The Magic Mountain

The Magic Mountain - Thomas Mann, John E. Woods

There were times when I wondered whether I’d ever finish this book.  It wasn’t that I didn’t want to, but reading a novel driven by ideas rather by plot or character has its challenges. Particularly if, like me, you do most of your reading at night, in between getting into the bed and switching off the light.  This is not the kind of novel which can be read, digested and disposed of quickly. It demands concentration, patience and perseverance – qualities in which I am frequently lacking at the end of a day at work.

But persevere I did, alongside the novel’s central protagonist Hans Castorp, as he lived seven long years in a tuberculosis sanatorium in the Alps, exploring love, history, philosophy, music, religion and the meaning of life and death in an environment symbolic of pre-World War I Europe.  I say seven long years because that’s usually how they appeared to me as I worked my way through a chapter every few nights for almost two months, but to Hans Castorp those years appeared much shorter: the passage of time and how it varies according to circumstances is a central theme of the work.

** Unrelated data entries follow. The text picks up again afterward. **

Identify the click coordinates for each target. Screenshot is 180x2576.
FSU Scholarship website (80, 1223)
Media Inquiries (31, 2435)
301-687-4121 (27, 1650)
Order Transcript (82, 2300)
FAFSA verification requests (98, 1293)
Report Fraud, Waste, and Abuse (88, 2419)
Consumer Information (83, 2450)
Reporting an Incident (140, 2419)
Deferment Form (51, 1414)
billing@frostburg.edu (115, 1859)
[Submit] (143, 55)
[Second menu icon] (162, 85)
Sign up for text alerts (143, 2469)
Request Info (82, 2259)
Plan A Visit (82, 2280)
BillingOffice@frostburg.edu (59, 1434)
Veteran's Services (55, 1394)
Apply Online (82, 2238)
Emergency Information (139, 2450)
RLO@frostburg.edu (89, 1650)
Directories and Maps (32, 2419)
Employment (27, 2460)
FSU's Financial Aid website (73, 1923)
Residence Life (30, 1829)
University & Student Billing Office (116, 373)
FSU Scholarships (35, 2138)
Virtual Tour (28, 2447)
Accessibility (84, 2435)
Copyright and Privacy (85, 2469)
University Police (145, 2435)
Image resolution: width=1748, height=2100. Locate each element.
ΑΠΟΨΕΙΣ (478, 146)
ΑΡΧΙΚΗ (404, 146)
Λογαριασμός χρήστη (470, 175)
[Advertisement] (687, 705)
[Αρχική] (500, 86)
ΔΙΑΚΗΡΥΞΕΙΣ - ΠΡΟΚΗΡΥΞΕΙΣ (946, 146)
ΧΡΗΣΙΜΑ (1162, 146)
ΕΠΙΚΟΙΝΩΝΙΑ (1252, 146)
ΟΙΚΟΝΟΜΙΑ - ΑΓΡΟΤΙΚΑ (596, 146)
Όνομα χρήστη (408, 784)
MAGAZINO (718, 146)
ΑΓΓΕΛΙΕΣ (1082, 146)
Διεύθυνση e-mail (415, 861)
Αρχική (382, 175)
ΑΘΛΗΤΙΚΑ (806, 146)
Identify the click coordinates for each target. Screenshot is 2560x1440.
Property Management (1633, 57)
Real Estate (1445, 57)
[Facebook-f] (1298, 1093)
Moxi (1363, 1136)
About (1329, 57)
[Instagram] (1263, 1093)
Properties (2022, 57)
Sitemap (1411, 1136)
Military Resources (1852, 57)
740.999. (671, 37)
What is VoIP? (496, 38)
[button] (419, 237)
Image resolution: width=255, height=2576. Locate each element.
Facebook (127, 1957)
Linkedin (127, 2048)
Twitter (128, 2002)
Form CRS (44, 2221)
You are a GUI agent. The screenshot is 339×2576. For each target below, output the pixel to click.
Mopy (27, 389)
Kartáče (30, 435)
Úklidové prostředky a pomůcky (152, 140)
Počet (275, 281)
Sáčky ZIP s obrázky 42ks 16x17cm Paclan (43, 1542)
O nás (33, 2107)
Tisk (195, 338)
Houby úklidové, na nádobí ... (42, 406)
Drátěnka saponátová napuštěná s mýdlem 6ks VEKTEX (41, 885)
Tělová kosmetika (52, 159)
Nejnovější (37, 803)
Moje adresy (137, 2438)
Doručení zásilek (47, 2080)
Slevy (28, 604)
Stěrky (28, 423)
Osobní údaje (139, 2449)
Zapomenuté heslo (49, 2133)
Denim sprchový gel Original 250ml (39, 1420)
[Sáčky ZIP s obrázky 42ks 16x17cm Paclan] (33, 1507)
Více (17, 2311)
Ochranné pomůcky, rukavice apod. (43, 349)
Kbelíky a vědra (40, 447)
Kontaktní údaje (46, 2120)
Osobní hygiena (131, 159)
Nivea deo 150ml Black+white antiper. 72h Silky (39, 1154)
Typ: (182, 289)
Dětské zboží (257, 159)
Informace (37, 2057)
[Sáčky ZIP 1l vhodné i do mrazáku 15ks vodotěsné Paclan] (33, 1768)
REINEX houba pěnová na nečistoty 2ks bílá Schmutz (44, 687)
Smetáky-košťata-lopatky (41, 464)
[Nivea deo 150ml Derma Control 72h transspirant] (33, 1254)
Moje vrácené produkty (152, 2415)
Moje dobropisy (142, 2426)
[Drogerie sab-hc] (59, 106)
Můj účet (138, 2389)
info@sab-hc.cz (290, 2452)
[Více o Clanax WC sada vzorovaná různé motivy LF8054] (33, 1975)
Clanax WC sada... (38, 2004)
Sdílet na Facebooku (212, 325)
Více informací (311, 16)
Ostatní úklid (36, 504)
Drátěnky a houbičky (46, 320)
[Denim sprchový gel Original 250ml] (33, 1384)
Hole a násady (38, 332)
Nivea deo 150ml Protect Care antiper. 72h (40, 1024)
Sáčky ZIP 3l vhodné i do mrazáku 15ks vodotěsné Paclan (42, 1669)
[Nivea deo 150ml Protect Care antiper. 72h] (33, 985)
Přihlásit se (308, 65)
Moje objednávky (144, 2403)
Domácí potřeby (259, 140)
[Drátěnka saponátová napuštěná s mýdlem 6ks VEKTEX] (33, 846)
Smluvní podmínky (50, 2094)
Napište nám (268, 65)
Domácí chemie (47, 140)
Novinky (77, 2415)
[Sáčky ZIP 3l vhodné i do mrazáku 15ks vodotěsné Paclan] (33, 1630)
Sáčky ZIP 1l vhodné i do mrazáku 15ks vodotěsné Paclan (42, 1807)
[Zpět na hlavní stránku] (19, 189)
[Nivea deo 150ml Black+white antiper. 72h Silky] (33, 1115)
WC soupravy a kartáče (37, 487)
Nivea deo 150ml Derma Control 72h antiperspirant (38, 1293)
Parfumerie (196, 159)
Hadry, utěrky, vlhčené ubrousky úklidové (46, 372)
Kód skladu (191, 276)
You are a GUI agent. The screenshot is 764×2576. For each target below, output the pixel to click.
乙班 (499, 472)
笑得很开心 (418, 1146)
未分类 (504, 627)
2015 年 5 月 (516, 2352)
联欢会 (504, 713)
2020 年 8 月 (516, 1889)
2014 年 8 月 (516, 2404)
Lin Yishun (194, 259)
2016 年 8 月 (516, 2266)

This is a novel in which little happens in terms of conventional (or even unconventional) plot and character development.  What in most other novels would be digressions are its point.  Whether that appeals will depend in large part on what you want to get from reading fiction.  If it’s relaxation and entertainment, then chances are this is not the novel for you. If you want an intellectual challenge and don’t mind feeling some level of frustration (in my case the frustration was at least in part knowing that I’d be getting more out of the work if I knew more to start with), then it may well be worthwhile.

I feel like I’ve climbed a mountain and then descended into the valleys. It wasn’t always magic, but it has given me a sense of achievement. And as I read the last few pages, in awe of Mann’s brilliance, I offered up a prayer of thanks to the literary gods that I hadn’t abandoned the climb.  The view from the end made the difficult bits of the climb and the descent worthwhile.